Hukuk Bölümü         2013/170 E.  ,  2013/278 K.
"İçtihat Metni"Adalet Bakanlığı Bilgi İşlem Dairesi Başkanlığınca hazırlanmıştır. İzinsiz olarak kopyalanması ve dağıtılması hukuki sorumluluk gerektirir.

Davacılar               : 1- S.Y., 2- Z.K.                        

Vekilleri                 : Av. S.Ç.

Davalı                     : Ankara Büyükşehir Belediye Başkanlığı

Vekili                      : Av. B.Ş.

Dahili Davalı        : Etimesgut Belediye Başkanlığı

Vekili                      : Av. K.Ş. 

O L A Y  : Davacılar vekili özetle; Davacıların Ankara İli, Etimesgut İlçesi, Eryaman Mahallesi 886 parsel (18498 ada, 1 parsel) sayılı taşınmazın hisseli maliki olduklarını, davalı kurumun kamulaştırma işlemi yapmadan parsel üzerinden yol ve kaldırım geçirmek suretiyle taşınmaza el attığını belirterek, taşınmazın tapu kaydının davalı adına tescili ile, fazlaya ilişkin hakları saklı kalmak kaydı ile şimdilik 10.000 TL nin faizi ile birlikte davalıdan tahsiline karar verilmesi istemiyle dava açmıştır.

Davalı Ankara Büyükşehir Belediye Başkanlığı vekili 1.celsede, süresi içerisinde beyanen özetle; görev itirazında bulunmuştur.

Dahili Davalı Etimesgut Belediye Başkanlığı vekili süresi içerisinde verdiği cevap dilekçesinde özetle; görev itirazında bulunmuştur.

Sincan 1.Asliye Hukuk Mahkemesi; 15.05.2012 gün ve E:2012/60 sayı ile, davalı vekillerinin görev itirazının reddine karar vermiştir.

Davalı Ankara Büyükşehir Belediye Başkanlığı vekilinin, idari yargı yararına olumlu görev uyuşmazlığı çıkartılması yolunda süresi içinde verdiği dilekçesi üzerine, dava dosyasının onaylı bir örneği Danıştay Başsavcılığı'na gönderilmiştir.
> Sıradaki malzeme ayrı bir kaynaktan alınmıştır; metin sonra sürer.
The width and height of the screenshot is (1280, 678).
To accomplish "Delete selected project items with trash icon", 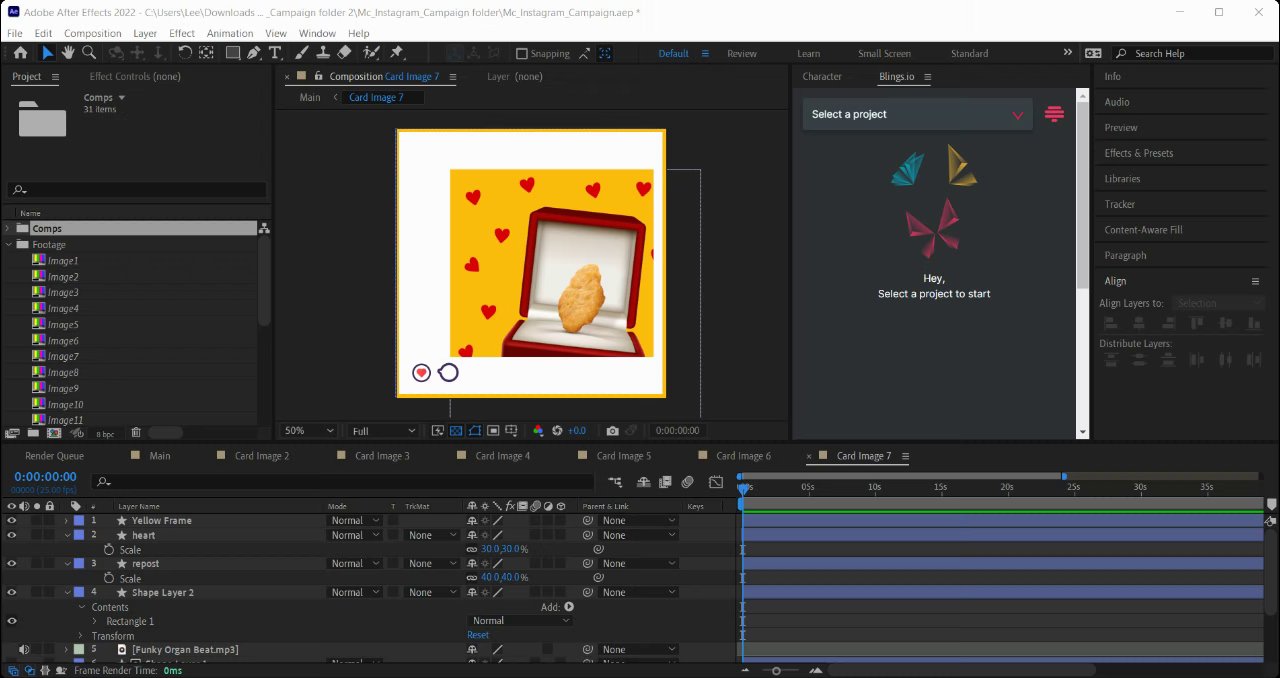I will [x=136, y=433].
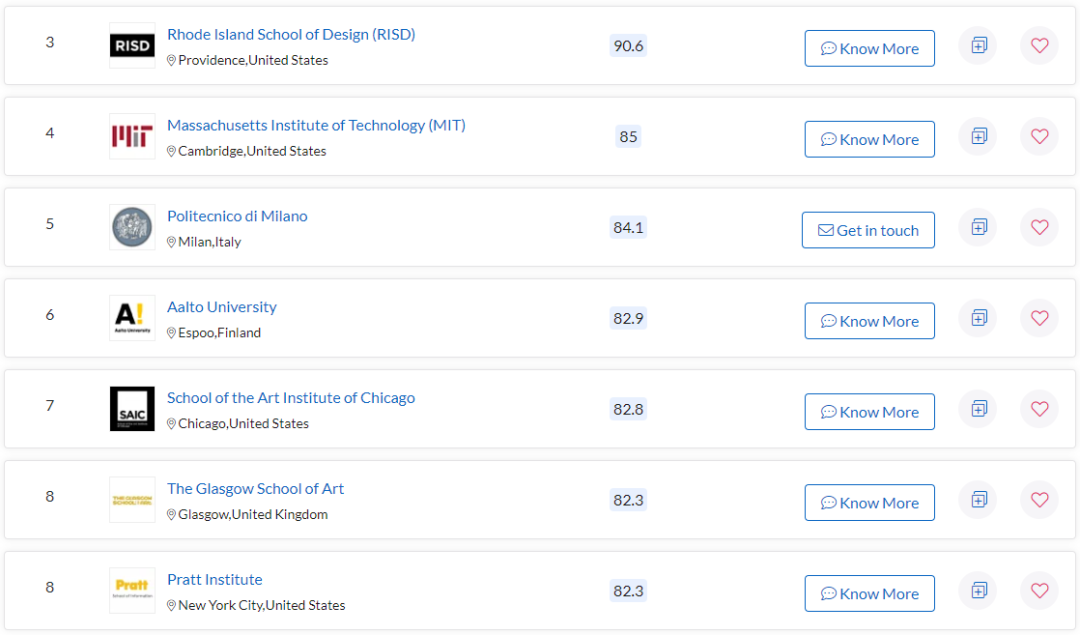Open the Politecnico di Milano university page
1080x635 pixels.
(237, 216)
Danıştay Başsavcısı; İdarelerin 3194 sayılı İmar Kanunu’nun 8'inci maddesi uyarınca tek yanlı irade açıklamaları ile tesis ettikleri, genel ve düzenleyici imar planları ile bu planlara dayanılarak tesis edilen parselasyon, kamulaştırma, ruhsat gibi bireysel işlemler, "idari işlem, bu imar planı uyarınca yapmak zorunda oldukları program ve uygulamaları bunun için gerekli zamanda gerçekleştirmemeleri yani, bu konudaki hareketsizliklerin de, idari eylem niteliği taşıdığını belirterek, davanın, 2577 sayılı İdari Yargılama Usulü Kanunu'nun 2'nci maddesinin 1'inci fıkrasının (b) bendinde yer alan "idari eylem ve işlemlerden dolayı kişisel hakları doğrudan muhtel olanlar tarafından açılan tam yargı davaları," hükmü gereğince idari yargı yerinde görülmesinin gerektiği belirtilerek, 2247 sayılı Yasa'nın 10'uncu maddesi uyarınca, olumlu görev uyuşmazlığı çıkarılmasına ve dosyanın Uyuşmazlık Mahkemesine gönderilmesine karar vermiştir.

İNCELEME VE GEREKÇE:

Uyuşmazlık Mahkemesi Hukuk Bölümü’nün, Serdar ÖZGÜLDÜR’ün Başkanlığında, Üyeler: Mustafa AYSAL, Eyüp Sabri BAYDAR, Sıddık YILDIZ, Nurdane TOPUZ, Sedat ÇELENLİOĞLU ve Ayhan AKARSU’nun katılımlarıyla yapılan 04.02.2013 günlü toplantısında:

l-İLK İNCELEME: Başvuru yazısı ve dava dosyası örneği üzerinde 2247 sayılı Yasa'nın 27. maddesi gereğince yapılan incelemeye göre, davalı Ankara Büyükşehir Belediye Başkanlığı ve dahili davalı Etimesgut Belediye Başkanlığı vekillerinin anılan Yasanın 10/2 maddesinde öngörülen yönteme uygun olarak yaptıkları görev itirazının reddedilmesi ve dahi davalı Ankara Büyükşehir Belediye Başkanlığı vekilinin 12/1. maddede belirtilen süre içinde başvuruda bulunması üzerine Danıştay Başsavcısı'nca, davalı Ankara Büyükşehir Belediye Başkanlığı açısından, 10. maddede öngörülen biçimde, olumlu görev uyuşmazlığı çıkarıldığı anlaşılmaktadır. Usule ilişkin herhangi bir noksanlık bulunmadığından görev uyuşmazlığının esasının incelenmesine oy birliği ile karar verildi.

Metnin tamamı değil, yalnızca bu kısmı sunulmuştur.